TASK INPUT
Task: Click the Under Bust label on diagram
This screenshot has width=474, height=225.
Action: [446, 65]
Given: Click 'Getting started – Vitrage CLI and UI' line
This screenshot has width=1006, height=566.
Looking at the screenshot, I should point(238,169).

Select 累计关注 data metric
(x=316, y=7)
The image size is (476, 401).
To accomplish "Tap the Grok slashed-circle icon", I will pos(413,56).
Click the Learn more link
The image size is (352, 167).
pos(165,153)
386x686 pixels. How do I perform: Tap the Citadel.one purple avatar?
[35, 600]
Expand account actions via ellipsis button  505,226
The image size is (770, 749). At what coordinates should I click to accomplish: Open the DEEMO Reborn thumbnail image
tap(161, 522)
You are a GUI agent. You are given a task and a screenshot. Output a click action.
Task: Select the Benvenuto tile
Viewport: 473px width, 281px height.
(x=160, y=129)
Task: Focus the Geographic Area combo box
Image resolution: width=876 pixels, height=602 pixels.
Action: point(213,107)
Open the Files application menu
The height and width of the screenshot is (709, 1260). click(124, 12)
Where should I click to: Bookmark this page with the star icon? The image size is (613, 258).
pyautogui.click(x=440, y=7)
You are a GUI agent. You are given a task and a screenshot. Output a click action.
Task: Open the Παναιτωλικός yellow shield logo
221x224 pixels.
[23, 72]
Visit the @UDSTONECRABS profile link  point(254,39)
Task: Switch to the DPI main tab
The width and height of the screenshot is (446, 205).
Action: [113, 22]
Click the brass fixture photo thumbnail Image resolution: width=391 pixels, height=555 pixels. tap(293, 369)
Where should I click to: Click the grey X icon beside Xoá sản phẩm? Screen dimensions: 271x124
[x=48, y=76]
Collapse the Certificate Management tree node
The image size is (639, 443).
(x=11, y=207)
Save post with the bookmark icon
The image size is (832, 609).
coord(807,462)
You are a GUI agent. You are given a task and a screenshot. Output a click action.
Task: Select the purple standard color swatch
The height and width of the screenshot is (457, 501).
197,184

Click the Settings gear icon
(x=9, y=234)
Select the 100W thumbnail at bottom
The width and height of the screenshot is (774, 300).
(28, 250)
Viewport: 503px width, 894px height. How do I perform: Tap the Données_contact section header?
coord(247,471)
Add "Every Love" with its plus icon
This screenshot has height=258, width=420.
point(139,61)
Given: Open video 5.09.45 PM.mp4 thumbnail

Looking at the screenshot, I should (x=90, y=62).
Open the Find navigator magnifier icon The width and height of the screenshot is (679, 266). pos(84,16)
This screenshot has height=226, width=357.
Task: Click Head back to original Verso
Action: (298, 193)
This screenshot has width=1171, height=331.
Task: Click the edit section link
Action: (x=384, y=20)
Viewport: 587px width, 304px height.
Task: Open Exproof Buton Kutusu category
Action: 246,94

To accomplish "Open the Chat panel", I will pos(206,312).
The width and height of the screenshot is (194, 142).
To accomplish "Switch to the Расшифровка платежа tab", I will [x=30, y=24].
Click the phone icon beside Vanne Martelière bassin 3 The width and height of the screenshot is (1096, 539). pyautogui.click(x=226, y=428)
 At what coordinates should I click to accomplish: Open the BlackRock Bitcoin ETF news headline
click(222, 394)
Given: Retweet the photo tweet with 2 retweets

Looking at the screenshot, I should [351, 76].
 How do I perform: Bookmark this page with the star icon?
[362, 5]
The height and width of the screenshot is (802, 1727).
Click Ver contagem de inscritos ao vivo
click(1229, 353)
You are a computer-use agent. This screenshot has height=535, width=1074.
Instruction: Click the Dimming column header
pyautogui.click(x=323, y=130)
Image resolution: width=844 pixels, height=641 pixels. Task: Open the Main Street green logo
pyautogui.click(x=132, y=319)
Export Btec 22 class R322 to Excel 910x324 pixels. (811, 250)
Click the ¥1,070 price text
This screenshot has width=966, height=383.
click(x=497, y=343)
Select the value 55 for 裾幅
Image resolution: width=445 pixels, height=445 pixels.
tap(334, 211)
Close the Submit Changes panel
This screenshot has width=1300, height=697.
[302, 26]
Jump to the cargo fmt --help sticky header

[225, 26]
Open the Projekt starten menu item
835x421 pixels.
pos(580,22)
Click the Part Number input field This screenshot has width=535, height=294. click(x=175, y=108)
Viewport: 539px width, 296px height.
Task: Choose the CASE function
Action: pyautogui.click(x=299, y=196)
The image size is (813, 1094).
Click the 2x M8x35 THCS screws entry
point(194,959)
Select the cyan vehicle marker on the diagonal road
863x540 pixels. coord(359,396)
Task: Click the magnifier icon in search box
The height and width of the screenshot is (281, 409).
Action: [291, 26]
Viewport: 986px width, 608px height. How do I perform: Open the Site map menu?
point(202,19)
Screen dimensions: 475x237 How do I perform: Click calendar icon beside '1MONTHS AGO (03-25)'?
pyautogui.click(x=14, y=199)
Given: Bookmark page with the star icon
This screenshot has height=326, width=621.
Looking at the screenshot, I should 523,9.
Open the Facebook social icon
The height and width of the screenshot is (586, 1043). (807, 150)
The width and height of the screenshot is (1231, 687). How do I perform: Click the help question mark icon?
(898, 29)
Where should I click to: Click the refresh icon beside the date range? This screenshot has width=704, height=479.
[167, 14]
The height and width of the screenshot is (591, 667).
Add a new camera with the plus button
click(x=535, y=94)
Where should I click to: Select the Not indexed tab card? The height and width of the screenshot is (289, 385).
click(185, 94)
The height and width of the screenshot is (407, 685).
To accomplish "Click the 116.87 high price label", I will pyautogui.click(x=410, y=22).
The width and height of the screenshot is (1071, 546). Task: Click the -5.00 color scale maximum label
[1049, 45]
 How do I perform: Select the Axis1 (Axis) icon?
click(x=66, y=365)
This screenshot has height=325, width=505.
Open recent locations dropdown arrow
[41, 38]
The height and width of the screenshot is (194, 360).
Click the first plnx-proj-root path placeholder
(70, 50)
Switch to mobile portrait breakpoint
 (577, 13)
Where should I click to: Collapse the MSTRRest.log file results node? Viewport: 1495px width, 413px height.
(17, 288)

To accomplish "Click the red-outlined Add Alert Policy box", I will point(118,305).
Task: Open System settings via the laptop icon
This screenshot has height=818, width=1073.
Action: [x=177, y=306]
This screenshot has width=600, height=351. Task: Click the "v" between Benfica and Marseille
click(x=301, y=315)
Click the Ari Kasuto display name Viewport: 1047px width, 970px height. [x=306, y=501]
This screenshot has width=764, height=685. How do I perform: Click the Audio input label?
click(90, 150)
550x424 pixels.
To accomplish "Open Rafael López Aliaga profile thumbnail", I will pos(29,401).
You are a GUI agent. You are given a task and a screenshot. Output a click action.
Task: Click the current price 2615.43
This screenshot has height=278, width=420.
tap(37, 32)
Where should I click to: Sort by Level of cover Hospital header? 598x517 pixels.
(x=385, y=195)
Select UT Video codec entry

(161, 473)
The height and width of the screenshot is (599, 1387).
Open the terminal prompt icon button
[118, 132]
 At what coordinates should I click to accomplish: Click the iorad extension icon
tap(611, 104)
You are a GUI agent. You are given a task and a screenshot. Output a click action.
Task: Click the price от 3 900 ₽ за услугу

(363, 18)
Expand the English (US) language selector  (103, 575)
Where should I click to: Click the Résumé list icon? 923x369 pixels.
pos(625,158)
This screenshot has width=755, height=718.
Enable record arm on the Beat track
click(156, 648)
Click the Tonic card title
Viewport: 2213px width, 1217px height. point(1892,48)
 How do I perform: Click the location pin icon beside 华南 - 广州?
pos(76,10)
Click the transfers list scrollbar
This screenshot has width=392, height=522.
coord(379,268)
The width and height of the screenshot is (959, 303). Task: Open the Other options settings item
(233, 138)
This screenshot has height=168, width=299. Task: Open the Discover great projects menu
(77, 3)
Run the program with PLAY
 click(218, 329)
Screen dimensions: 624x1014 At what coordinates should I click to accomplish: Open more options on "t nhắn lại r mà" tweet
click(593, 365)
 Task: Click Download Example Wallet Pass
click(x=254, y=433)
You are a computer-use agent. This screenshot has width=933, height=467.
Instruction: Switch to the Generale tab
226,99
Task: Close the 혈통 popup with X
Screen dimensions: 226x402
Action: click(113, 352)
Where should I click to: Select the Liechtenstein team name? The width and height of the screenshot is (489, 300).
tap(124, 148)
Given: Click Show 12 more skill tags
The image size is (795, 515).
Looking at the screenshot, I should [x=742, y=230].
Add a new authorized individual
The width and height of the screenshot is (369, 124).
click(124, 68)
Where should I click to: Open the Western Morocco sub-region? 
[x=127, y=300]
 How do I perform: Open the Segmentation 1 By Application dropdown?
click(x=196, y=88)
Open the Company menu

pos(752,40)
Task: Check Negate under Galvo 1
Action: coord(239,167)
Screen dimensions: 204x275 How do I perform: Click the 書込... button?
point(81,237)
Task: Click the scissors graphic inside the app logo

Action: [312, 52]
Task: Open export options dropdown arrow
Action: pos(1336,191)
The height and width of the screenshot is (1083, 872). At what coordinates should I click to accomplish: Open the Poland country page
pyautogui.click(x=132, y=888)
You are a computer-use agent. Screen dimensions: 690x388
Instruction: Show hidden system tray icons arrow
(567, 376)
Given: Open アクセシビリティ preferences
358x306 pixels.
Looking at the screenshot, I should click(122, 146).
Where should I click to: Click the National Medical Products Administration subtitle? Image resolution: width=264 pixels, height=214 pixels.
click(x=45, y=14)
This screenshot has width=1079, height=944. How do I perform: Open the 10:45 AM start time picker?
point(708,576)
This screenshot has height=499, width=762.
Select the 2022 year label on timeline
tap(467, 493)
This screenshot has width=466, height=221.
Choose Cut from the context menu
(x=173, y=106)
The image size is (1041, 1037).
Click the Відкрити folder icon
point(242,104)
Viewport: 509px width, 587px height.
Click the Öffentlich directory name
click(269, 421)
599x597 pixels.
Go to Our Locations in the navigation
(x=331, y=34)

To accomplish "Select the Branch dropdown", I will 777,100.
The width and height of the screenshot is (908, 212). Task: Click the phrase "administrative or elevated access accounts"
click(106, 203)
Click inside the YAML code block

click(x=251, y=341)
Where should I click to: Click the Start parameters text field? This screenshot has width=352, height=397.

HOW TO COMPLETE THIS TASK
Looking at the entries above, state how many lines contain "profile"; give the number alone.

TASK SOLUTION
2